Uno tiene la impresión de que el Estado español ha perimetrado bien cuáles son sus fragilidades —básicamente, dos: el independentismo catalán y la corrupción de la monarquía— y ha decidido aplicarles la misma receta: de estos temas ni se habla. Antes pagar el peaje de ser tratado como un Estado que impide la libertad de expresión y coarta el debate parlamentario que, una semana tras otra, se evidencie la descomposición del sistema y la estela de corrupción económica que envuelve al anterior jefe del Estado y a su familia. Por cierto, que Juan Carlos I, después de semanas de publicarse noticias sobre sus ganas de volver a España, ha caído en el olvido de los siempre amables medios madrileños cuando se han cumplido ya los nueve meses de su fuga a los Emiratos Árabes Unidos.

Con esta actitud un punto chulesca e inamovible, la Mesa del Congreso de los Diputados se ha negado a aceptar a trámite la ley de amnistía para los presos políticos, exiliados y represaliados independentistas. No es que el pleno de la Cámara Baja española haya rechazado la amnistía, que, sin duda, lo hubiera hecho sin ningún matiz. Es algo mucho más ruin y descarnado. EL PSOE, el PP y Vox han impedido la tramitación con alegaciones jurídicas varias, que siempre que se quiere existen si lo que se pretende es rechazar al precio que sea cualquier debate. El PSOE y Vox, toda una curiosa pareja de baile cuando se trata de abordar temas que tienen que ver con demandas que llegan desde la mayoría independentista de Catalunya y que cuentan con una mayoría aún más amplia del Parlament.

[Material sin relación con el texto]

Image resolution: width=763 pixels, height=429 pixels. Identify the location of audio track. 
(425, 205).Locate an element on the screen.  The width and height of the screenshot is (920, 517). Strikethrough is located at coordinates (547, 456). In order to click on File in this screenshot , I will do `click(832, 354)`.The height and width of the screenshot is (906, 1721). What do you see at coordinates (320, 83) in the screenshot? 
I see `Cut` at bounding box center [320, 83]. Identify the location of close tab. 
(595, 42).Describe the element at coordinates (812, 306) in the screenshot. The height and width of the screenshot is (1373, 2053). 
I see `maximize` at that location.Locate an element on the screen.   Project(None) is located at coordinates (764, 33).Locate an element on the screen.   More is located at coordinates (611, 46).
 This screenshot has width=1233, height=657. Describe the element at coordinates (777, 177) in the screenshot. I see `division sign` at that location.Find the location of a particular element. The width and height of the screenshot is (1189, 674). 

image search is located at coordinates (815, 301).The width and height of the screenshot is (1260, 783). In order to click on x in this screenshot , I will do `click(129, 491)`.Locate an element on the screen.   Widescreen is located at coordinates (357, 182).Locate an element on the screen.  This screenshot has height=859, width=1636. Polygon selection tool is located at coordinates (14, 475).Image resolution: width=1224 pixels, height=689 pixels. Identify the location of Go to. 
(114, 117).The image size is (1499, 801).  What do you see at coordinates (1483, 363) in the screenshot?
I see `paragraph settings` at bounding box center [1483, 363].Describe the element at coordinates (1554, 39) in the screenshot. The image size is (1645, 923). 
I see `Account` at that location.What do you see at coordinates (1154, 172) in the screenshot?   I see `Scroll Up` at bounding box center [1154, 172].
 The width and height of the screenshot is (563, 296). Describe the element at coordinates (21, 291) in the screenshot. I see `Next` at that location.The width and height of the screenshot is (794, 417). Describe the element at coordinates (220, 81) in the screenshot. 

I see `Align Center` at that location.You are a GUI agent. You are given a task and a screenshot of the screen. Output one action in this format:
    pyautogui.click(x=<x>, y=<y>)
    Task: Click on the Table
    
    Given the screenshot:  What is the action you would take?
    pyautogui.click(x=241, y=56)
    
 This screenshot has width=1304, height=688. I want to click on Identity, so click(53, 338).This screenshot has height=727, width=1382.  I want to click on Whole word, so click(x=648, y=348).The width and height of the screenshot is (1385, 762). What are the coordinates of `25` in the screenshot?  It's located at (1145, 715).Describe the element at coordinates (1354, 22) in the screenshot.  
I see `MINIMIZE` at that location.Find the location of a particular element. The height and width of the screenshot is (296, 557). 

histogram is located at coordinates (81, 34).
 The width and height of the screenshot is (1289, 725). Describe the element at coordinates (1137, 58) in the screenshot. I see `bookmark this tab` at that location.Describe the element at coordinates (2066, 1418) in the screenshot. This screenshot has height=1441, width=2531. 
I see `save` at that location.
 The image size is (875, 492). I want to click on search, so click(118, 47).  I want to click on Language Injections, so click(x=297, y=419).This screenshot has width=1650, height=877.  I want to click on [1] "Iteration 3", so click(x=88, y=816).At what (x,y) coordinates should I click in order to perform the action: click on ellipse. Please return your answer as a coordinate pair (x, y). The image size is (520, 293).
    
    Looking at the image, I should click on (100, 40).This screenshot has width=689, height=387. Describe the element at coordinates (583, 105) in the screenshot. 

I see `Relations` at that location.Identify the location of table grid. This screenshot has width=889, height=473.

Lo cierto es que los partidos españoles no se confunden nunca cuando tienen que identificar cuál es realmente su adversario y un típex borra la línea ideológica hasta hacerla desaparecer. Ya no hay ni derecha extrema, ni extrema derecha. Hay una unidad y convergencia de intereses alrededor de una España unida. Estos días que los partidos independentistas nos están obsequiando con un ejercicio de gran inmadurez difícilmente justificable de arrancarse en directo las entrañas, hay que mirar más que nunca lo que hace Madrid. Al uso que hace del poder que tiene y que utiliza —lleva siglos haciéndolo— para medrar siempre que puede y para mover sus peones.

En el caso de Pedro Sánchez se añade una habilidad innata para gestionar el presente y generar expectativas. Una de ellas son los indultos, el plan B del gobierno frente a las demandas de amnistía. Con esta eventualidad llevan meses jugando en la Moncloa y mandando mensajes de que esta vez va en serio. Y es probable que alguna vez lo sea. Son varios los incumplimientos desde el pasado otoño y ahora se insiste en que será en junio. A los presos políticos de Lledoners ya se les ha hecho llegar este mensaje después de las elecciones de Madrid. Escéptico como soy ante todo lo que Sánchez promete, esta vez tampoco me lo acabo de creer, aunque alguna vez será verdad. Jugar con la libertad de unas personas no es de recibo, máxime tras la condena que tuvieron después de un juicio injusto. Pero de eso nadie parece acordarse, como del nuevo espolio que está a la vuelta de la esquina del Tribunal de Cuentas y que afecta a una treintena de dirigentes que tendrán que depositar una fianza, según se especula, no inferior a los 25 millones de euros. Es como lo de la amnistía: se deciden los temas de los que se puede hablar y de los que no.